The standards seeks to tighten security, improve network quality as well as userfriendly terms and condition on digital access to and use of formal financial services by excluded and underserved populations Bank of Tanzania (BoT) Governor Prof Benno Ndulu said at the Sixth Meeting of the ITU Focus Group on Digital Financial Inclusion held in Dar es Salaam the country had a booming number of active accounts standing at 21.9 million as of July this year.
Tanzania has already become first, globally, to achieve wallet to wallet interoperability in digital financial service -- allowing one user to send or receive money from another mobile operator.

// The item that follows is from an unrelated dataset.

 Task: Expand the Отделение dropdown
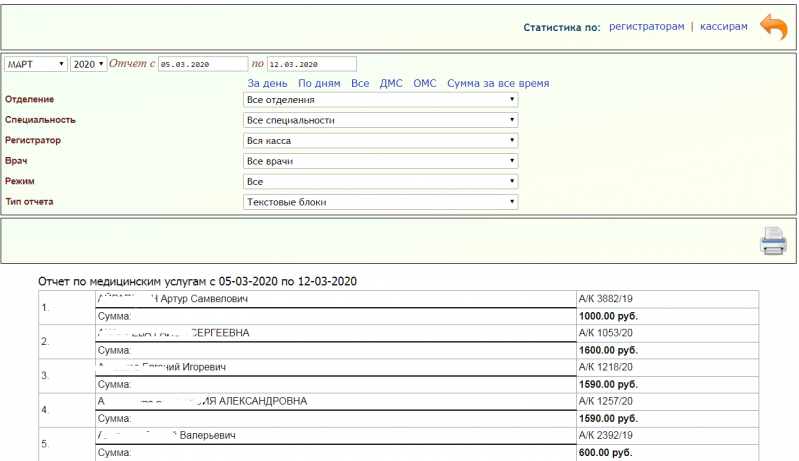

“From our regulatory point of view, we are seeing increased number of transactions since then with reduced costs as a result of sharing infrastructure in the country,” Prof Ndulu told the conference yesterday.
According to the governor, the achievement were driven by adaptation and application of mobile money as a platform for delivery of financial services which account by more than half of increased usage of formal non-banking financial services.
The central bank and financial regulator inked a MoU with the Tanzania Telecommunication Regulatory Authority (TCRA) to discharge its obligations the plan which had helped embrace digital financial services.
ITU Programme Coordinator, Mr Venkatesen Mauree, explained that the meeting which involved policy makers, ITU member states, regulators and payment option providers were working for a collective solution regarding digital financial inclusion challenges.
He said the aim is to develop an international standard that can help guide users and providers on security issues, quality and terms. “There are time a client fails to get service despite that has paid.
under technical issues or network failure the payment may arrive late or bounce all this are gaps that were working on,” He said noting there already specifications developed and according to him, the standards are expected to be ready by next year.
He lauded Tanzania for becoming a first country in the globe to have adopted interoperability. “Digital financial service has led to strong economic growth and we hope Tanzania can benefit from this transformation.”
But Bill and Melinda Gates Foundation Senior Program Officer Mr Sacha Polverini who is responsible for financial services for the poor said relationship between regulators BoT and TCRA must be strengthened.